These portraits of me were taken in the Summer of 2022 by the wonderful Agnieszka Rytych-Foster.

This first one is about geometric abstraction:

About the second one: it’s easy to center a sunflower inside a square so it looks good, but here I wanted to create an asymmetric composition where the swirling core is in-and-out of focus, bleeding across the left edge of the image, while giving way to a radiance of petals on the right. Why does this image pair with the crumbled temple stone from South India? I could try to explain it, but I’ll save my words and let you look:

In the third portrait, I’m holding a fall leaf and a spring leaf side-by-side. I captured these images a few years apart, not thinking about the first leaf when I later encountered the second.
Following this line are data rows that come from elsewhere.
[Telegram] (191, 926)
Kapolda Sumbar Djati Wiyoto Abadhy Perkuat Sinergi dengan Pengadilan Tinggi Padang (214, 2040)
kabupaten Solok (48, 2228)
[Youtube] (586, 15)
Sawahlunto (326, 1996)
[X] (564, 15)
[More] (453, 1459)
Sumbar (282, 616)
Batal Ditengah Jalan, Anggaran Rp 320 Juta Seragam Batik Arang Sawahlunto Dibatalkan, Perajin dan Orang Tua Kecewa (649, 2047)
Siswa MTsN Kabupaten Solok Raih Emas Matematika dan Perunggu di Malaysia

Looking through my portfolio one day, I noticed that the central veins of these two leaves align with each other, allowing the two photographs to almost snap together like lego pieces, creating one extended leaf. My smile in this photograph is a reenactment of how I felt when I noticed this happy coincidence. And I’ve dedicated countless hours to searching for more coincidences like this – not taking photographs with the intention to pair them in a specific way, but rather discovering these resonances after the fact, where an image from one time and place might surprisingly happen to connect with another image from a completely different time and place. I think the fall leaf is the simpler of the two images here. I like it simply for the way the veins stretch throughout the square frame, filling it with an yellow-orange glow. The image of the spring leaf combines light shining through the leaf, creating a green glow, with light shining on the leaf, highlighting its fuzzy texture. The two images come together to form a larger “phrase” about the transition between seasons.